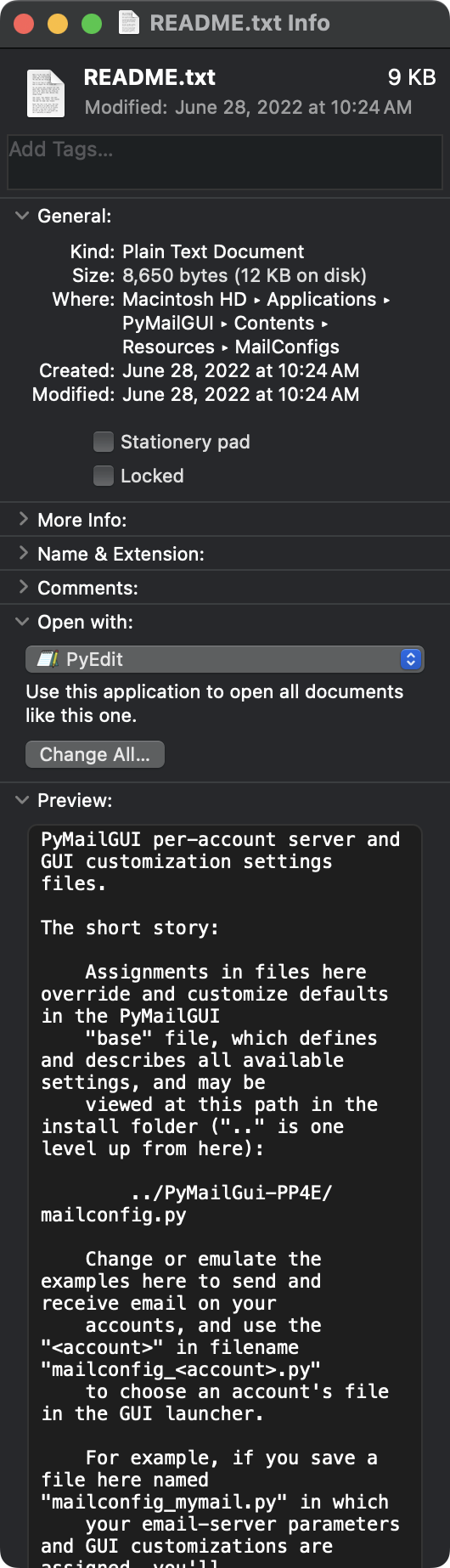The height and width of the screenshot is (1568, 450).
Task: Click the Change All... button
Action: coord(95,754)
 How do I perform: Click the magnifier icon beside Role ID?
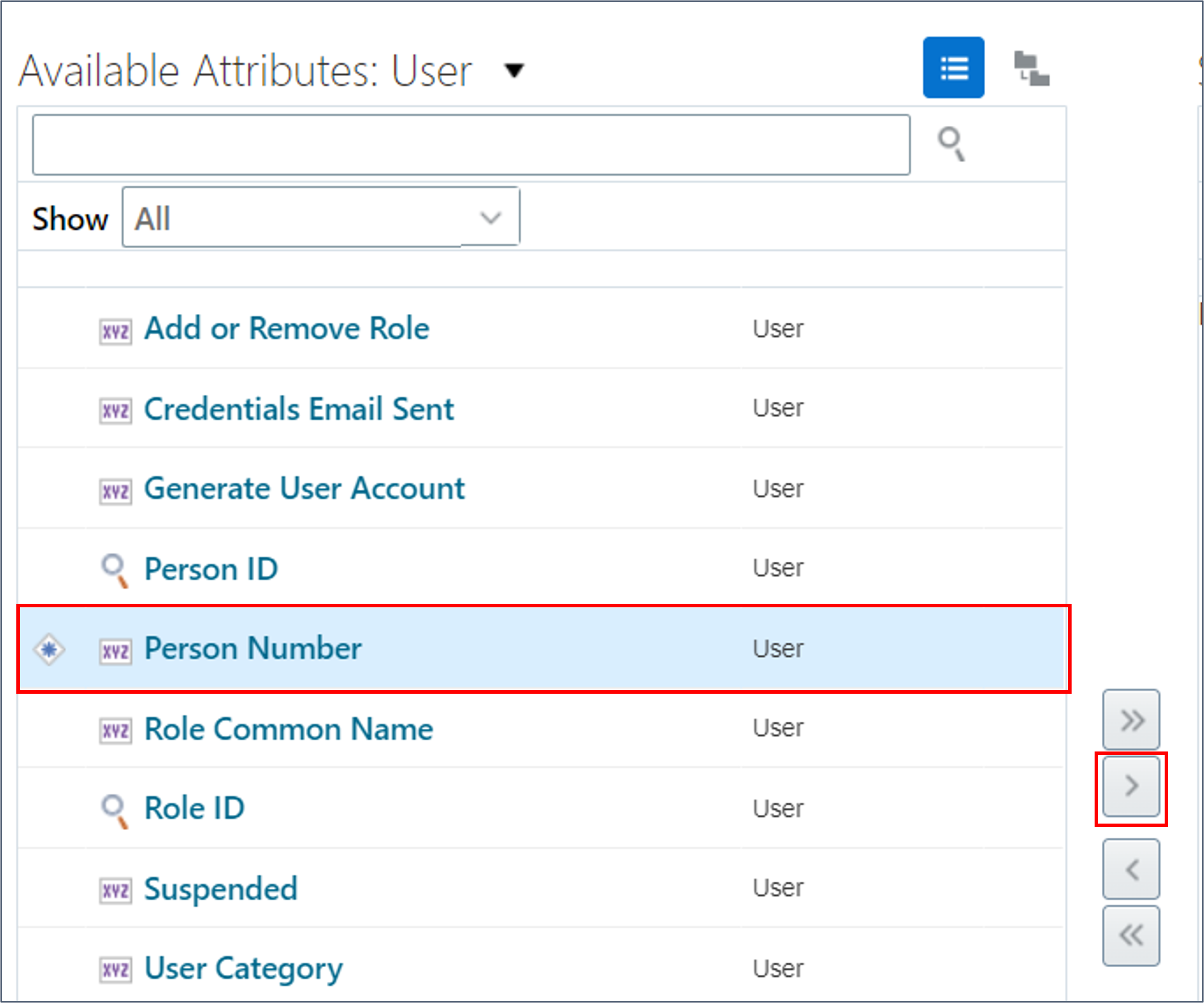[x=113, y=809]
※
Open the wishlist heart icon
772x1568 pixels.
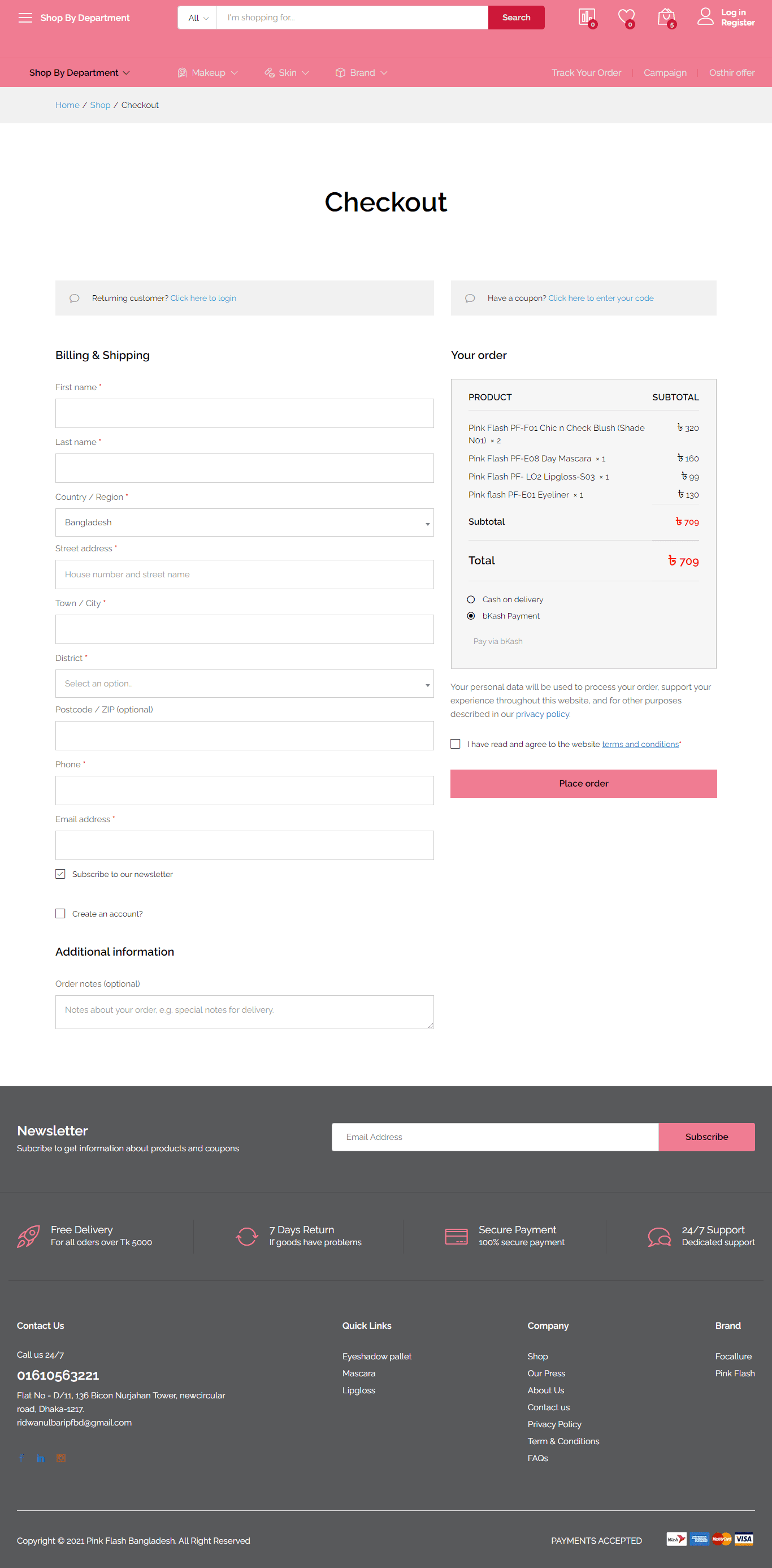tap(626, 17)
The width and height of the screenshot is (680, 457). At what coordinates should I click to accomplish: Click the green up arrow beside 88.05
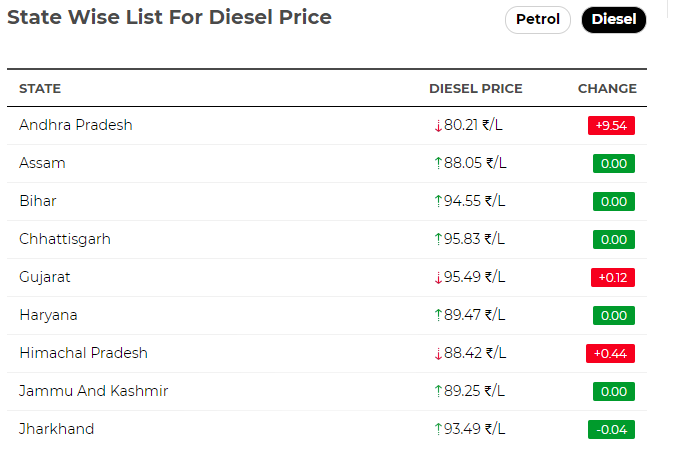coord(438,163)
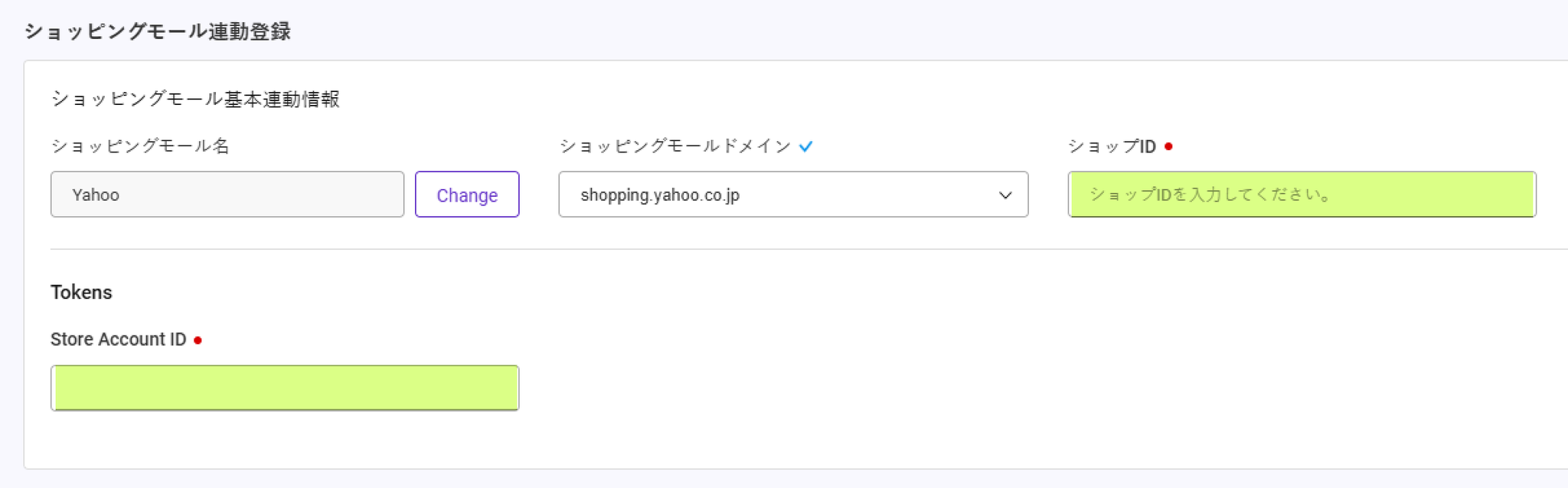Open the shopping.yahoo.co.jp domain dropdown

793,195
※
— WHAT YOU WILL DO —
Render the part of the data that opens with the line containing "The height and" and closes with the line containing "[x=113, y=809]" as a Markdown table with the columns Row and Data line, giving one numbered row per nonblank line. Leave the pictures out of the table.

— WRITTEN RESPONSE —
| Row | Data line |
|---|---|
| 1 | The height and width of the screenshot is (1568, 450). |
| 2 | Task: Click the Change All... button |
| 3 | Action: coord(95,754) |
| 4 |  How do I perform: Click the magnifier icon beside Role ID? |
| 5 | [x=113, y=809] |